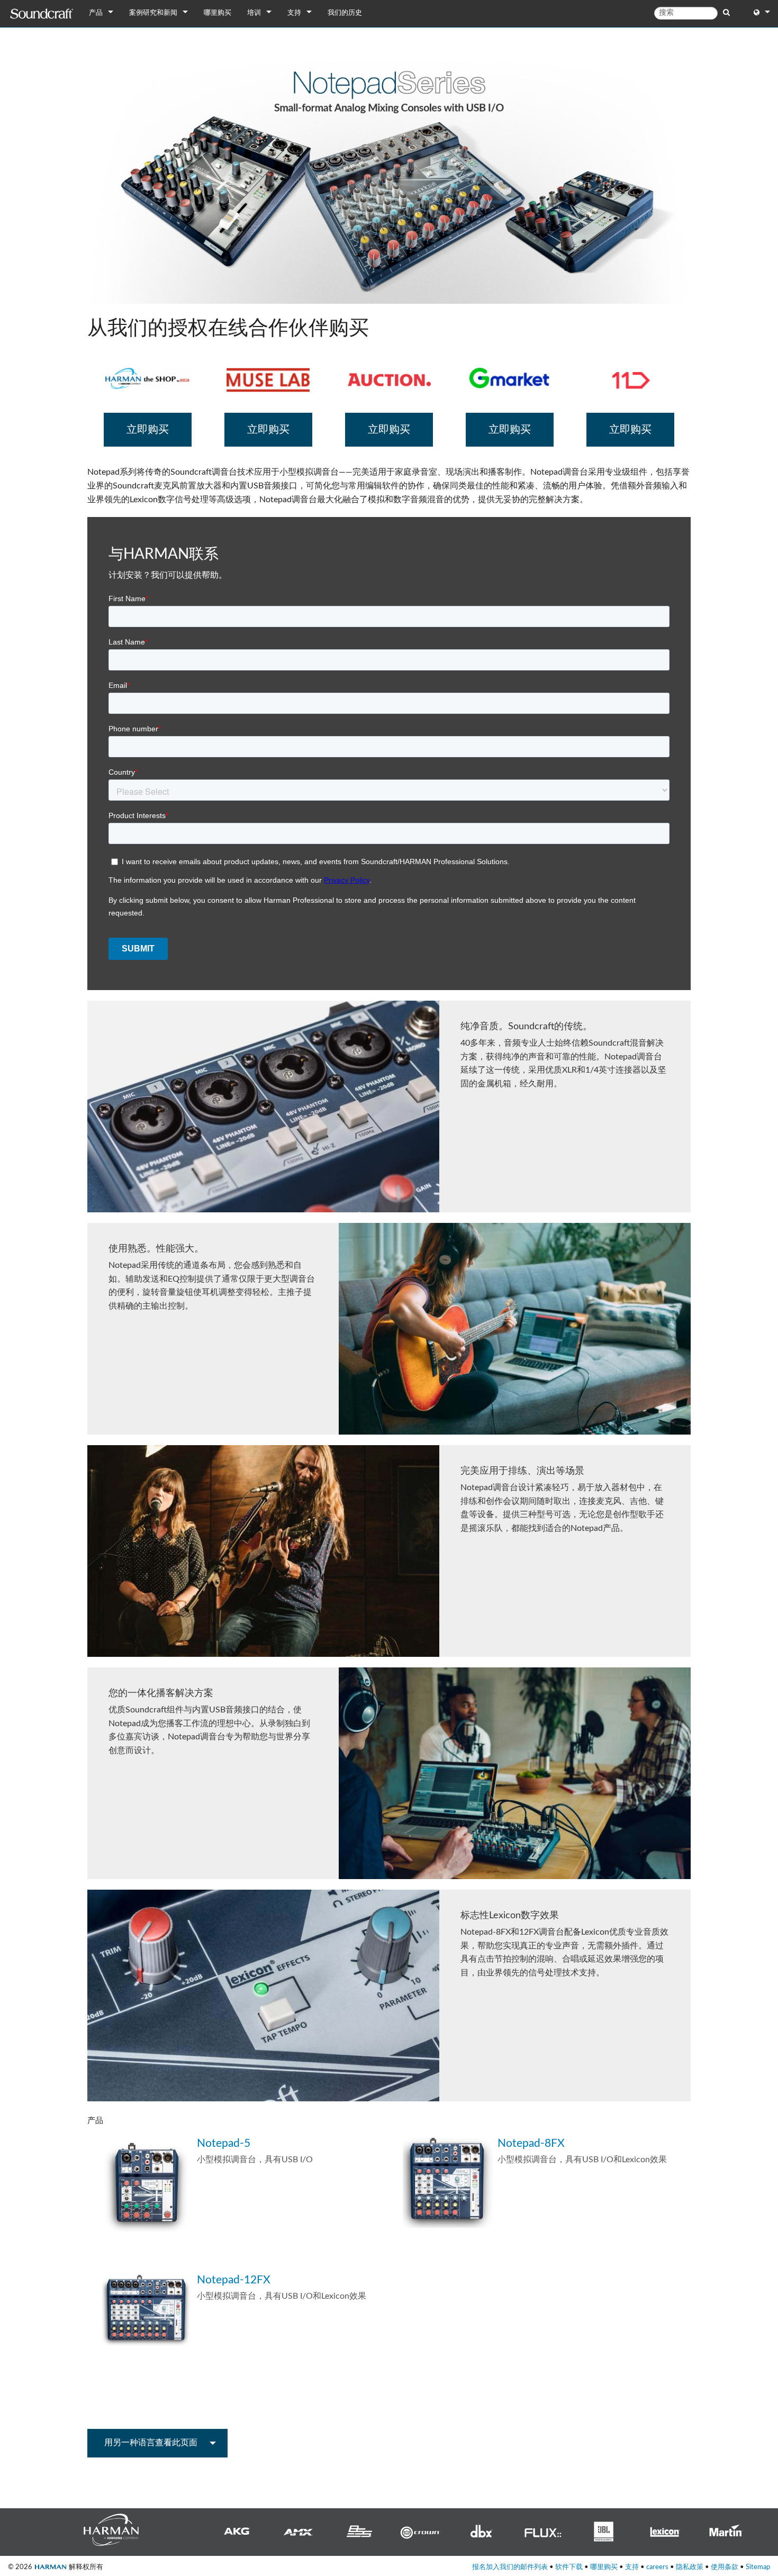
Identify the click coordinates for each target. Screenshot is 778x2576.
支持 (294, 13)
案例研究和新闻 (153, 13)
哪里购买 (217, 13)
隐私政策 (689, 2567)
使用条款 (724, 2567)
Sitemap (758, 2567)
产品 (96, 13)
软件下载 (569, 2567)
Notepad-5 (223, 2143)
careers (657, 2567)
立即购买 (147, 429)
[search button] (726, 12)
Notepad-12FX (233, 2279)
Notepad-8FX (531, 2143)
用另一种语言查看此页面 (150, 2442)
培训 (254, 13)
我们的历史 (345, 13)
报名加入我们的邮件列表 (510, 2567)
...
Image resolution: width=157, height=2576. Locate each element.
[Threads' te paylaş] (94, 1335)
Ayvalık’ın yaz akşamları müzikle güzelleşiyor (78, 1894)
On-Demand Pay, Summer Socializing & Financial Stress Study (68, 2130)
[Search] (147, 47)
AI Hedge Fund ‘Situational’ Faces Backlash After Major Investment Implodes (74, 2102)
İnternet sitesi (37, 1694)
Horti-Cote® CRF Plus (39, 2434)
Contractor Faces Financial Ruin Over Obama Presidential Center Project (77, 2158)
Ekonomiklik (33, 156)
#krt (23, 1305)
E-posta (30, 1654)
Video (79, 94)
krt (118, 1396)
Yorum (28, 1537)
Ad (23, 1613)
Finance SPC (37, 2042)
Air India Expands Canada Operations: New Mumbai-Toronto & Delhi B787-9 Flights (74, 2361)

**WHAT TO WORK ON**: All lines in the data that contain the word "Faces" should be copied.

**RESULT OF THIS EXERCISE**:
AI Hedge Fund ‘Situational’ Faces Backlash After Major Investment Implodes (74, 2102)
Contractor Faces Financial Ruin Over Obama Presidential Center Project (77, 2158)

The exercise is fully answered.